На улице все так же душно. И не солнечно, и не пасмурно. Я уже был готов молиться о дожде. Не то что неуступчивые толпы, но даже сам воздух, казалось, плоховато меня пропускал, — хоть плечом на него иди, как на ветер.
Наконец капнуло, потом еще, еще, и совсем скоро — под ногами ровно потемневший асфальт. А я подставил под капли лицо. Промокнуть не боялся — «кто намочил, тот и высушит». Но мочение, к несчастью, быстро закончилось.
Я зашел отсидеться и отдохнуть в кафе. К моему удивлению, там было немноголюдно. Прохладно, и музыка не барабанила по балде. Довольно долго там просидел. Потом пришлось все-таки выйти.
Домой я не пошел — как-то противно было туда идти. Пошел слоняться дальше, хотя это меня и не радовало.
На Гороховой я вдруг представил строителей всего того, сквозь что я сейчас продираюсь. Строителей Петербурга. Я никогда их не видел, я не имею представления, как они выглядели. Как в каком-нибудь зомби-фильме, они бы шли вместе с толпой, отдельные от нее. Или нет, я бы остался один вместе с ними. Они бы шли и молчали. Ни обуви из Германии им не нужно, ни ортопедического салона, ни индийской кухни, мимо которых мы как раз проходили.
Они остались там, где были, а вместо них шатался по городу я. А также мои вполне живые соотечественники, а иногда и надменные соседи. Американцев что-то стало меньше слышно — обычно они всех забивают. Зато прорезались немцы, итальянцы, иногда французы.
Все вокруг было одинаковое. Повсюду был камень. Он был нагл и торжествующ. С детства я так привык к нагромождению литературы и истории вокруг, что перестал их замечать.

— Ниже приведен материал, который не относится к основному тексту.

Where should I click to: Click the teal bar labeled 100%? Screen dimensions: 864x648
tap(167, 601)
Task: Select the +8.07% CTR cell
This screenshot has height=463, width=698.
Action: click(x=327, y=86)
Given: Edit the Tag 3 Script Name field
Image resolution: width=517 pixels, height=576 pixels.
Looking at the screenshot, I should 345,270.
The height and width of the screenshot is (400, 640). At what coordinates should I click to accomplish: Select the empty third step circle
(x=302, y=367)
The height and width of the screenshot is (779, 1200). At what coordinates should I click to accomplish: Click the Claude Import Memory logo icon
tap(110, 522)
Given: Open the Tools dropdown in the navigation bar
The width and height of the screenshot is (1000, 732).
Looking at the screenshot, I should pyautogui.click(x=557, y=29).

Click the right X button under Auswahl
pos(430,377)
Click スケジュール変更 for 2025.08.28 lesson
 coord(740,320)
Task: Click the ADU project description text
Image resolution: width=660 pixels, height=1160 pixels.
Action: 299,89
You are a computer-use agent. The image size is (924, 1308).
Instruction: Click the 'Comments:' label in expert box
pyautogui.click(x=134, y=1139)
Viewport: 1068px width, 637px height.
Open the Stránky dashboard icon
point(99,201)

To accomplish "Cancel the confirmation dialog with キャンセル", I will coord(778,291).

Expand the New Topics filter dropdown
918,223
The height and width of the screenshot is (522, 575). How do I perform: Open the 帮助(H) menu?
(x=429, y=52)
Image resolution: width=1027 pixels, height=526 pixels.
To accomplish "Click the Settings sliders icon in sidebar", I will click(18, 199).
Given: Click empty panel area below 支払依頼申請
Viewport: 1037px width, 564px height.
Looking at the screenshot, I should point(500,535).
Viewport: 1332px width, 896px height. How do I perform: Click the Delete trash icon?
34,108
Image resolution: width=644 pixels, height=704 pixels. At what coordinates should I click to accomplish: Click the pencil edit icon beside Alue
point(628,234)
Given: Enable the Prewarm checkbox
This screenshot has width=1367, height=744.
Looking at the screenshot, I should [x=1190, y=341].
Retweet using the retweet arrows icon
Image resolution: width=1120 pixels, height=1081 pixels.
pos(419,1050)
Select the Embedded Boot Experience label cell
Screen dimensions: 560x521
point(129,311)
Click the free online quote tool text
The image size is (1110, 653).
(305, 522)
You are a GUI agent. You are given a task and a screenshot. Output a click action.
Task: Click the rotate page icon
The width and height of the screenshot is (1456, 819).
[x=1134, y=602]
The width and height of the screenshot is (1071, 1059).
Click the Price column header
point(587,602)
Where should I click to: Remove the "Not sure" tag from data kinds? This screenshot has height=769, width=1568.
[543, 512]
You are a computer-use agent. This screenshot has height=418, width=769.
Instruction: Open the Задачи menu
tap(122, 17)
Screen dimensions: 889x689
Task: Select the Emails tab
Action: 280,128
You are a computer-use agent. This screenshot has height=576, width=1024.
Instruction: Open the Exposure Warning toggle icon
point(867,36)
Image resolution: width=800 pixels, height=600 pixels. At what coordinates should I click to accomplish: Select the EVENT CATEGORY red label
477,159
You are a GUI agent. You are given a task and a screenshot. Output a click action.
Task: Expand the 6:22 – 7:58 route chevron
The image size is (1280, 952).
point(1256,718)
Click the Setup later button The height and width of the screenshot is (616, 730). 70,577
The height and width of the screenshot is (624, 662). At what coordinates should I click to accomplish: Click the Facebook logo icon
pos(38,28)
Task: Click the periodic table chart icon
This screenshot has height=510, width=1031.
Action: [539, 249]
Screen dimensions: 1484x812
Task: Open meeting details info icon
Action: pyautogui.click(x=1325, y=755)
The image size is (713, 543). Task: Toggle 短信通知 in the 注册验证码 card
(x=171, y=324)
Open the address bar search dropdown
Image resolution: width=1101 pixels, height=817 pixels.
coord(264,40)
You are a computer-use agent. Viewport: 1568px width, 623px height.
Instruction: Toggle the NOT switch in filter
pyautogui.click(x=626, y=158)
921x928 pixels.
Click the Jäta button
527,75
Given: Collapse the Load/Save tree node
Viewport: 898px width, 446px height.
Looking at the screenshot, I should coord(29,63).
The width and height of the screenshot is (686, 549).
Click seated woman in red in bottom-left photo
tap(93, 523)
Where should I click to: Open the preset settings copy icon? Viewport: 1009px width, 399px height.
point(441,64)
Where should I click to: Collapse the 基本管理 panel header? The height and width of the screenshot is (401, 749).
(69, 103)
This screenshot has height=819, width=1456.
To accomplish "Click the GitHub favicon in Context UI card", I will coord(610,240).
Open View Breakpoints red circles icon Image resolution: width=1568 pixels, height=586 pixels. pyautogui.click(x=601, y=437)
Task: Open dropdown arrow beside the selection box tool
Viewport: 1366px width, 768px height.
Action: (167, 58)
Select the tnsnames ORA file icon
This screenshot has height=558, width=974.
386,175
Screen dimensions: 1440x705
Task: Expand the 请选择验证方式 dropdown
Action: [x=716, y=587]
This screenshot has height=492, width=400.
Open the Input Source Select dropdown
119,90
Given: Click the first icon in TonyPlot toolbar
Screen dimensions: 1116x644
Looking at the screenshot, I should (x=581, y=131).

Все, кроме давящего камня.
На Садовой мне все было не обогнать двух теток, примерно моего возраста, с могучими складками боков под обтягивающей одеждой. Одна болтала по мобиле:
— Ты меня извини, но ты получаешься как проститутка! Когда ты ему нужна, он тебя зовет, а так — на хрен не нужна!
Я с интересом прислушивался к разговору, но меня перебил другой женский голос, обратившийся ко мне несколько сварливым, нездешним говорком:
— Я к Вознесенскому проспекту правильно иду?
Я обернулся на голос. Худое, даже исхудалое лицо, чуть обрамленное желтыми висячими волосешками.
— Правильно. Идите за мной, сейчас он будет, я вам покажу.
Выход с Фонарного на Мойку: сразу же шикарный вид. Почта России, ФГУП, учебный центр. Это почтовое здание всегда внушало мне благоговение своим неподкупным уродством.
На Почтамтской меня окликнули:
— Закурить есть?!
Орали с другой стороны. Парень в расстегнутой куртехе, коротко стриженный, хронически прищуренные глаза.
— Чего орешь? Подойди, я дам.
Он закурил моей зажигалкой и вежливо сказал «спасибо». Я не менее вежливо ответил «пожалуйста».
Глядя ему, уходящему, в спину, я подумал, что этот молодой человек, похоже, определился со своей сферой самореализации. Орать дядьке, старше тебя в два раза, — это для него нормально.
Я шел по Почтамтской, пока чуть не уперся в Конногвардейский бульвар. И понял, что не хочу туда идти. Свернул и по краю Сенатской площади вышел к Неве. Что-то я устал. Да надо бы и съесть чего-нибудь.
Некоторое время шел вдоль Невы. Мельком глянул на остающийся позади Васильевский остров.